Wednesday, 2 October 2013

Walling - Selected Poems

Seeing Pam Ayers on TV yesterday promoting a new book of poems I remembered her lovely four line poem of hers about drystone walling:

I am a drystone waller.
All day I drystone wall.
Of all appalling callings
drystone wallings worst of all.

I'm also quoting a thing I wrote recently for the Monday evening Reeth Writers Group on the "homework" topic of "stones" that also refers to drystone walling - by the way the use of "an" in naming "an Enoch Atkinson" refers to the fact that Janet's Ancestry searches have traced the name Enoch in the Atkinson family line back over at least 150 years and it probably extends even further back?  So its more than likely this wall was built by an Enoch Atkinson?



Walling

The pressure of the earth had bowed the wall
to gradually shed unbalanced stones.
Until last winter’s heave and swell of ground
had brought it down in its entirety.

I love the strict procedure, the order
in which these things must be done.
Stripping the wall and setting stones aside
in neat rows ranked by size and thickness.
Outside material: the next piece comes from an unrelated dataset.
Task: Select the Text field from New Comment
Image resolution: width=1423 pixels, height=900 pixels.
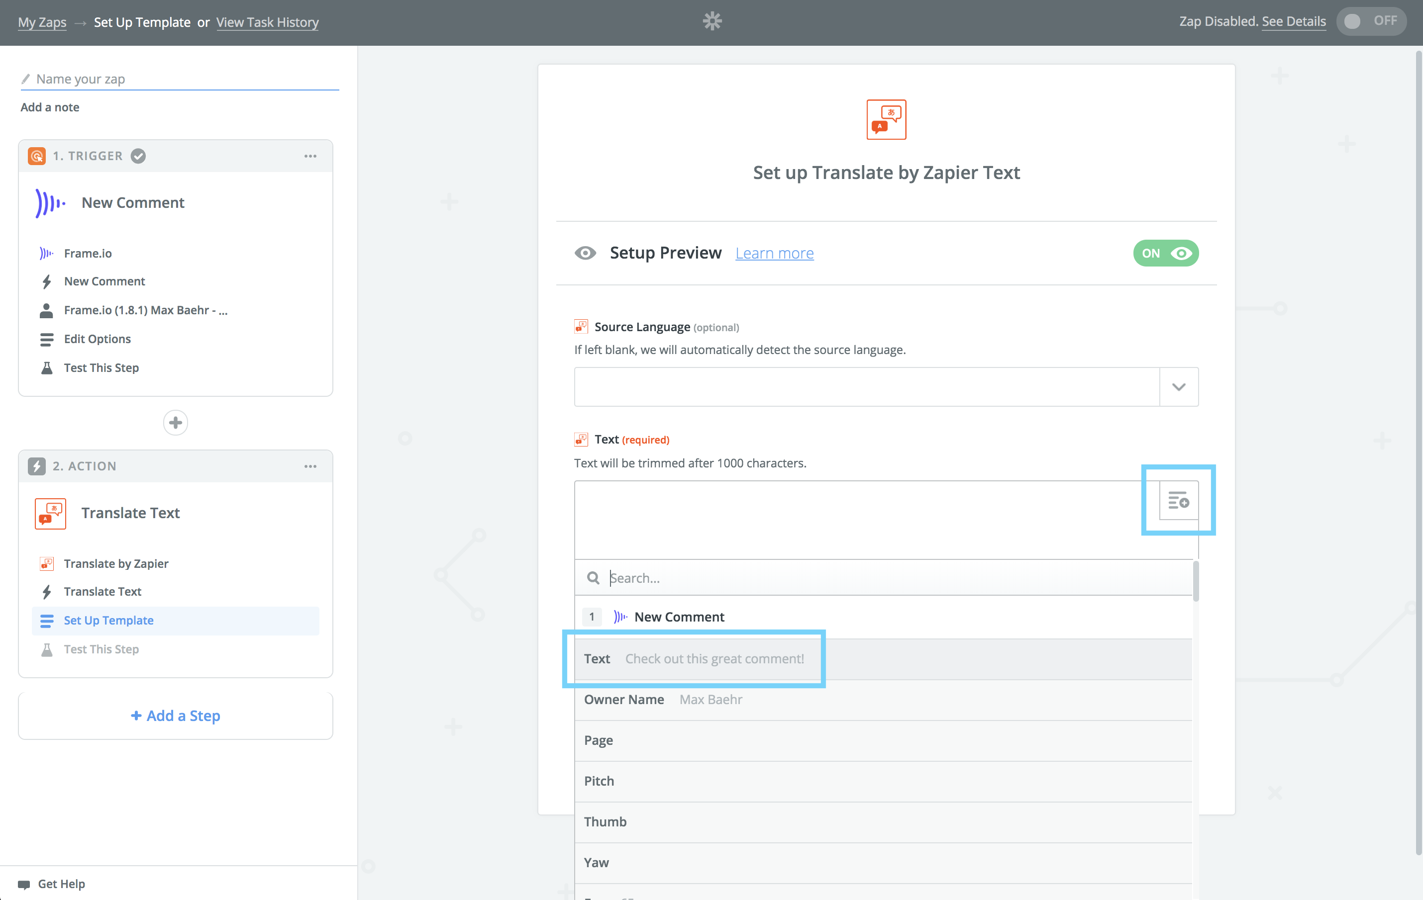Action: 694,658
Resetting tilted base stones, laying down
successive layers to match course and batter
Set first by an Enoch Atkinson
two hundred years or more ago.

I simply cannot comprehend the age
of this stone resting in my hands.
Sea sediment from ancient continents
compacted, hardened, quite  transformed.

Of all things I have done this wall remains, sound
against gales and drifts of snow.
So all that will endure of me perhaps
are these few metres of arranged stones?